With a little luck, you trans peeps in the province of Ontario and in the rest of the Great White North may get coverage in Canada's federal laws before they get around to voting on ENDA here.
TransGriot Note: Even though it's a little old, the Ragin' Cajun makes some valid points that need to be heeded and committed to memory by all liberal progressive peeps fighting the Forces of Intolerance.
1. Stop Apologizing for Everything
You are a member of the party that beat the Depression, won two world wars, cut elderly poverty by two-thirds, and is responsible for the greatest period of economic growth since World War II. Democrats wake up and start looking for someone to apologize to. Stop It. You've got nothing to apologize for.
2. Quit Conceding That The Other Side Has A Point.
I taught school for a little while, and guess what? There is such a thing as a stupid question. The same goes for opinions. Not everyone has a valid point. The next time a right-wing nut tells you that the Bush plan gives the poor a lot of incentive to get rich don't say, 'Well, you've got a point." They don't have a point. What they are saying is stupid. Sometimes a mind is like a mouth; you just have to shut it.
3. Be Big:
Think only of, and talk only about big things. When I advise candidates, I tell them it is okay to have an opinion on everything, it is just not okay to render said opinion on everything. I may favor a transgender amendment. But if I were running for president, I would not make that part of my core platform of ideas.
4. Be Positive.
I grew up in the town of Carville, Louisiana-so named because my family provided the town with its most indispensable federal employee, its postmaster. When I was growing up, my daddy convinced me that I was living in the best place in the world. He always made sure I remembered that we had the best climate, the best people, the best family, the best soil, the best peaches-the best of everything. "Of any place that you could live in the world, " he'd tell me, "you're living right here in Carville, Louisiana." Man, I thought it was the garden spot of the universe. Did I know that there was a Broadway or a Michigan Avenue or a Rodeo Drive? No. And I didn't give a damn.
Progressives are genetically inclined to talk about how bad things are. We'd rather be the skunk than enjoy the garden party. We need to be able to see the good-and make a case for making it better. In short, we need more of my daddy's Carville attitude in Washington and less of our liberal activist carping one.
5. Use Their Weapons Against Them
Republicans love to talk about the right and wrong. They do so with an absolutely religious fervor-and that makes sense because more than a small number of them use their religion as a justification for their policies.

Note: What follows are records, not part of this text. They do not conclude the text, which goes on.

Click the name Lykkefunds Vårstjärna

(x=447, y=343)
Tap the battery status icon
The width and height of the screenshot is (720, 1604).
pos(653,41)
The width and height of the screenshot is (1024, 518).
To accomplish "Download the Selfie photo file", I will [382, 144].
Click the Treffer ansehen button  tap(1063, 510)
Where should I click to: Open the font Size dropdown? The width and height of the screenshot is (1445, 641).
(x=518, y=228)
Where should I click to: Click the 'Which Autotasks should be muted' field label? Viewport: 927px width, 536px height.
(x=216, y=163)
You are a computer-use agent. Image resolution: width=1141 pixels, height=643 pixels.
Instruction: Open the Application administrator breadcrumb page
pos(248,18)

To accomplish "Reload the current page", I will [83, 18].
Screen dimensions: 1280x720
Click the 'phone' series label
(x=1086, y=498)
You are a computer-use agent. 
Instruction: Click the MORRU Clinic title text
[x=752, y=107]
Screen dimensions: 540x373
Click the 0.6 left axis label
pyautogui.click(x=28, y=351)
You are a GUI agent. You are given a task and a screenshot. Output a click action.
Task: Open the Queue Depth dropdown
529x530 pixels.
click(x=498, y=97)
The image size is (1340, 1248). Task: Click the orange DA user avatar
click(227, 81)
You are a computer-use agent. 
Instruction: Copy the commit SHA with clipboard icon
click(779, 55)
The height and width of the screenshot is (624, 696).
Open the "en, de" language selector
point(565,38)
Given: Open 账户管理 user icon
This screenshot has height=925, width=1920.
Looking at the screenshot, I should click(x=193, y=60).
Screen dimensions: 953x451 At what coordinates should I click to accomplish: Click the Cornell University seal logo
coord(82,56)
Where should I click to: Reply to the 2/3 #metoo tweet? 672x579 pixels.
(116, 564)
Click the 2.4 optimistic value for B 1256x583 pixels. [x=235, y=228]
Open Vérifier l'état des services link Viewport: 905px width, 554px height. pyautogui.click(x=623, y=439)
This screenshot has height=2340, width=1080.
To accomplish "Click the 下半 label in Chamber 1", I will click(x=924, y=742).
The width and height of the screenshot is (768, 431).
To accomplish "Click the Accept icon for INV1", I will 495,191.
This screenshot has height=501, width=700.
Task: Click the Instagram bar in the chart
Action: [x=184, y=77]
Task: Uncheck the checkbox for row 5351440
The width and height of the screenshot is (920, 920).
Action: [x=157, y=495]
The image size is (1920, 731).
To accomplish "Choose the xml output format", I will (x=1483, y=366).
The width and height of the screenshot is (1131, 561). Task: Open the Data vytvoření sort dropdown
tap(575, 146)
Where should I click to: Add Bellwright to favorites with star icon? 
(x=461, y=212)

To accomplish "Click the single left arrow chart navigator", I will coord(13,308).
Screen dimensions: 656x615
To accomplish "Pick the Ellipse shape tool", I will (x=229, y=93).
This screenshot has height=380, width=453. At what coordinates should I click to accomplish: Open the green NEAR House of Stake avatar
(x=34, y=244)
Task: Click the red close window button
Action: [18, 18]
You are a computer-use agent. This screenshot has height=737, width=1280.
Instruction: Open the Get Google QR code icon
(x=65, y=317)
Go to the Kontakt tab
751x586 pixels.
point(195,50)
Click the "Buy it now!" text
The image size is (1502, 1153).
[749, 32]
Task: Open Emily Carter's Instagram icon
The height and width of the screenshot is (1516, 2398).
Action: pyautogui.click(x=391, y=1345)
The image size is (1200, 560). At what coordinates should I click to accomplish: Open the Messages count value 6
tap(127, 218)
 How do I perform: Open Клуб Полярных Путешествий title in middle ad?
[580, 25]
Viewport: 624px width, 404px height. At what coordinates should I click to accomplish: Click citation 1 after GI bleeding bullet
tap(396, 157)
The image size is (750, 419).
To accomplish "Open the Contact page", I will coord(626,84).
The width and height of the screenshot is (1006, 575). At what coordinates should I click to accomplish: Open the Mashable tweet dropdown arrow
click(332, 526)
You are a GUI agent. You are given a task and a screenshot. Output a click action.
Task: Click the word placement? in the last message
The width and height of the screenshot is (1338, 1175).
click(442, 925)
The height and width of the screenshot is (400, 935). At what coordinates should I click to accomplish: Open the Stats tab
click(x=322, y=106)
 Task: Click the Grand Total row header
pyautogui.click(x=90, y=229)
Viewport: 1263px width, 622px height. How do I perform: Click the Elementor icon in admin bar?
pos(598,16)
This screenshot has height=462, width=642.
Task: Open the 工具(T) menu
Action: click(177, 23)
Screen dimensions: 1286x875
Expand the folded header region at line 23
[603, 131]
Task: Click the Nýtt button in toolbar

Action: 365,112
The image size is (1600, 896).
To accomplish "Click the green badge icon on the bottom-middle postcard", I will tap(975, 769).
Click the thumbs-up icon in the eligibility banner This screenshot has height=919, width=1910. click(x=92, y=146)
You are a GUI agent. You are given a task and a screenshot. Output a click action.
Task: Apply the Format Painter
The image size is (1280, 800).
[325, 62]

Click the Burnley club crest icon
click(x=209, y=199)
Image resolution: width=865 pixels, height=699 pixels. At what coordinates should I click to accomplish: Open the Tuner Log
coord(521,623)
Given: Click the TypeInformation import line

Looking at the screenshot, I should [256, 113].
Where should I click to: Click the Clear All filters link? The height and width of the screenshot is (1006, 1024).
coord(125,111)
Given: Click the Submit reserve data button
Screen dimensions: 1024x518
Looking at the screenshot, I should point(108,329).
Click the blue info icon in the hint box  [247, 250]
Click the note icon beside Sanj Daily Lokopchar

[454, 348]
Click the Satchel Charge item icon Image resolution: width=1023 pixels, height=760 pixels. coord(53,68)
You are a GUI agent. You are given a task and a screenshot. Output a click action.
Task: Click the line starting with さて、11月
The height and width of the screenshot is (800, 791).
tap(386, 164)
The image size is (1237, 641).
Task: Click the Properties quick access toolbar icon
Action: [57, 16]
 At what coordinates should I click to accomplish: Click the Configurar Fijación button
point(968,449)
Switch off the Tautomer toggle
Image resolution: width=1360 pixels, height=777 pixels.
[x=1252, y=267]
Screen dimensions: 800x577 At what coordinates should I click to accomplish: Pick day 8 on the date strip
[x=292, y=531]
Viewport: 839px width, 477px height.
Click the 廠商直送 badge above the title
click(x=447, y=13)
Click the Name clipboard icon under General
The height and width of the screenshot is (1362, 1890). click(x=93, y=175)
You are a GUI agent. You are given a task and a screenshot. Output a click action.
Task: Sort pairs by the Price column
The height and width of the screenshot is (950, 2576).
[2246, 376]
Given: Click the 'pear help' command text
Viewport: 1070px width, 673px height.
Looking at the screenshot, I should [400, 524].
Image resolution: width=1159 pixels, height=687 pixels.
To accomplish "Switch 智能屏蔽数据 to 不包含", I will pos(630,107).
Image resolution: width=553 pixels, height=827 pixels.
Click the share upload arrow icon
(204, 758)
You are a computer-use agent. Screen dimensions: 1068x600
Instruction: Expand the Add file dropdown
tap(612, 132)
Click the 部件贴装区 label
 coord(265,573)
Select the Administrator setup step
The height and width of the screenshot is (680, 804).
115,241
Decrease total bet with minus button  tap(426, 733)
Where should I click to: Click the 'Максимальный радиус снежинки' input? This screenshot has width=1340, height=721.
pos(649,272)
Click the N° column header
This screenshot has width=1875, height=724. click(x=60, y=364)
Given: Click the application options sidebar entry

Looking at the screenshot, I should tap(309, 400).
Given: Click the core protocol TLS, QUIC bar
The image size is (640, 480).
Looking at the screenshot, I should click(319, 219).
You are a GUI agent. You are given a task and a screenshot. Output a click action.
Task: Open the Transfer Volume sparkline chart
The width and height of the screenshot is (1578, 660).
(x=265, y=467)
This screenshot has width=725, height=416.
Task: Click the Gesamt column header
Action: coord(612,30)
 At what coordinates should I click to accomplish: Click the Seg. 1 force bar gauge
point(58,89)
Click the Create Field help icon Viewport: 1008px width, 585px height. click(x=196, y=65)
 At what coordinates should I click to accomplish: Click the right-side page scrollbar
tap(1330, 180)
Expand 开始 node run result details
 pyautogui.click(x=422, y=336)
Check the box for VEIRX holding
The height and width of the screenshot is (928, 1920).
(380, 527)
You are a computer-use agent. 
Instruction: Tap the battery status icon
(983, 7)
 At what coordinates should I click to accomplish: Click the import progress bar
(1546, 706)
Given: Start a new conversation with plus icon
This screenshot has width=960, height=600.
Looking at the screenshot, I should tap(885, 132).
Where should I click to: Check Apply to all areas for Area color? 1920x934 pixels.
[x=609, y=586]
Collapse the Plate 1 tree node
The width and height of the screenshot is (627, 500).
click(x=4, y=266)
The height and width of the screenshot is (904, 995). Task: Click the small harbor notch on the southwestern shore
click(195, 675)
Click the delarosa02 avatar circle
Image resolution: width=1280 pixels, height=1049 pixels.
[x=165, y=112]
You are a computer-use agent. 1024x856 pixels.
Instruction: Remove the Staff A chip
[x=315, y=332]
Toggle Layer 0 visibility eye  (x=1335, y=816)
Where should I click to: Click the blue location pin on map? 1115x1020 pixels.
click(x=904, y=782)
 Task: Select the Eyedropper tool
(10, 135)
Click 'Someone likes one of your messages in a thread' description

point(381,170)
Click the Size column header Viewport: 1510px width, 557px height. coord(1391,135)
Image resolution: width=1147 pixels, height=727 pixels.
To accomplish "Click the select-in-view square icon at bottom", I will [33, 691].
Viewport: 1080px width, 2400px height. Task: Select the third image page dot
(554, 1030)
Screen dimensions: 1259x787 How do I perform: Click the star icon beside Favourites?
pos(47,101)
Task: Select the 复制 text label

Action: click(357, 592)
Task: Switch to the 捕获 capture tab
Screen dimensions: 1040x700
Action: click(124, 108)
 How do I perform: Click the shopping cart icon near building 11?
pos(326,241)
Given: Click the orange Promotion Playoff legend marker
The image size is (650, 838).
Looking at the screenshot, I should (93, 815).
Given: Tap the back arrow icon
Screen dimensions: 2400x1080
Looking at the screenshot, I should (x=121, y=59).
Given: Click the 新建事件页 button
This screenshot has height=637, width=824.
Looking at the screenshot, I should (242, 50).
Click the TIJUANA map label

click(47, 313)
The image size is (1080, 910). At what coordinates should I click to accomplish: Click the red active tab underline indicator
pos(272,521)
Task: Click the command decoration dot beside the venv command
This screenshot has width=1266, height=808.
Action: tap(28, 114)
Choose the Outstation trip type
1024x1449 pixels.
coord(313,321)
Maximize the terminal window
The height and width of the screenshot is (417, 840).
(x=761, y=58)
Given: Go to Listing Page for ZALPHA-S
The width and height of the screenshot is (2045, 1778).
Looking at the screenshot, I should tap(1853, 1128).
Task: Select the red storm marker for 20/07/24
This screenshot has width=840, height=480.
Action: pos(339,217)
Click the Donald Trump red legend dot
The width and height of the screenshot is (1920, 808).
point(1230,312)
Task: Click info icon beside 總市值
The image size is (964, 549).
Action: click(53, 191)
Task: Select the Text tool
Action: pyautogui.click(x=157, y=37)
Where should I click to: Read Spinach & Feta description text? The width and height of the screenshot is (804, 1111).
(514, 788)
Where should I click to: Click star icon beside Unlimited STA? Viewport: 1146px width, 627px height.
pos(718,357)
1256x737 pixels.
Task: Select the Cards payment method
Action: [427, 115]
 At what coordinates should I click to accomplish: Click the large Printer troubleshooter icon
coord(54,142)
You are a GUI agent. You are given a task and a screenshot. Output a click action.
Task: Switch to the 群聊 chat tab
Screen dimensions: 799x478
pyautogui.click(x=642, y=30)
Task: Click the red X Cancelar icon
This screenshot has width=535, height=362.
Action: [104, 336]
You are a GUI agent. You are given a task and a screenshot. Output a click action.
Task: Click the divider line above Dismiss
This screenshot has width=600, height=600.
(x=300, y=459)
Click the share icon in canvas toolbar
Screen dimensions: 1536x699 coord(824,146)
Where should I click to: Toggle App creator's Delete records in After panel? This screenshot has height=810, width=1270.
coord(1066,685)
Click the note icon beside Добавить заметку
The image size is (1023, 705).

If they're going to do that, it's fair for us to ask questions like "Is cutting funds for the schools that educate the kids of the people fighting for us in Iraq a bad, stupid right-wing policy, or is it an affront to God?" "Is rolling back clean water protections so your rich contributors can blight the environment bad policy, or is it a sin for which you can burn in hell?"
6. Attack Their Lack Of True Patriotism
There are actually some people who will buy a used car from the dealer with the biggest flag. He's usually the guy with the biggest mouth, too. The same goes for politics. We shouldn't look for the biggest flag or listen to the biggest mouth-we should look for the real patriots, the ones who are willing to tell the truth and make America stronger. It is completely antithetical to the American ideal of generational promise to burden future generations with a massive amount of debt.
Every American child has heard the story from his or her parents or grandparents about how they worked hard to make things better for the next generation. They struggled to be the first in their family to finish high school, so that the next generation could be the first in their family to finish college, so that the next could be the first to finish graduate school. And whether your family came here on the Mayflower in 1620 or from Manila in 2003, we all share the belief that America is not just a good place today, but is going to be a better place tomorrow.
Republicans have destroyed that. Being an American, honoring the flag, is much more than some trumped-up staged landing on an aircraft carrier. Just having a lot of red, white, and blue bunting at your convention isn't patriotic. Their lack of understanding of what this country is really about demonstrates a total lack of patriotism. We need to call them on it. 7. Never Just Oppose, Always Propose.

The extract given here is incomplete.